ハリーと内山さん
自宅庭でハリーを可愛がる内山さん

 那珂市後台の内山克三さん(64)の愛犬ハリーは、18歳5か月の老犬。人間の年齢に換算する方法にはいくつかあるが、90歳から100歳近い数値になるものもある。

 内山さん宅の庭に面した1つの窓には、ハリーが自由に出入りできる専用扉が設けられていて、内側は内山さんの趣味の部屋。今年の1月までは、体調不良で寝たきりだったこともある内山さん。今は、ハリーの散歩に出掛けられるほどに回復したが趣味の部屋にいる時間は長く、「お互いが空気のような存在。いつも一緒に過ごしています」

 ハリーは雑種で、東海村に暮らす内山さんの兄の家で生まれたうちの一匹だった。

 「もらい手を探した兄は、私より先に子どもたちに話をした。

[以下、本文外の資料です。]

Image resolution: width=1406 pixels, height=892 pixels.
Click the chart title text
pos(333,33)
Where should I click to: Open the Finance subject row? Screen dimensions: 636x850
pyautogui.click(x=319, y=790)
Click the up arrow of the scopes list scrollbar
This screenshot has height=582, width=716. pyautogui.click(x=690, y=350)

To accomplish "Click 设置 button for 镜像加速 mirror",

子どもが断るわけないでしょ。ずるいなと思ったけど、今となってはありがたかった」と笑う。

 とにかく元気な犬で、散歩させる内山さんや、妻の薫さんは、いつもぐいぐいと引っ張られた。

 ハリーは、2016年と2017年に病気を患った。2017年の病気は手術を伴う大病で、年齢的なこともあり、「もうだめかと思った」。

 「長生きの理由は、ストレスが少ないことじゃないかな」と内山さん。内山さん宅では、子どもたち2人も、ハリーがやってきたときと同じように暮らしていて、いつもハリーを気にかけている。寂しがる時間はないという。

 「18歳になるまでは元気でいてほしいと願っていたけれど、それを過ぎたら、あまり意識しなくなった。この幸せな毎日が1日でも長く続けばいいと考えるだけ」と内山さん。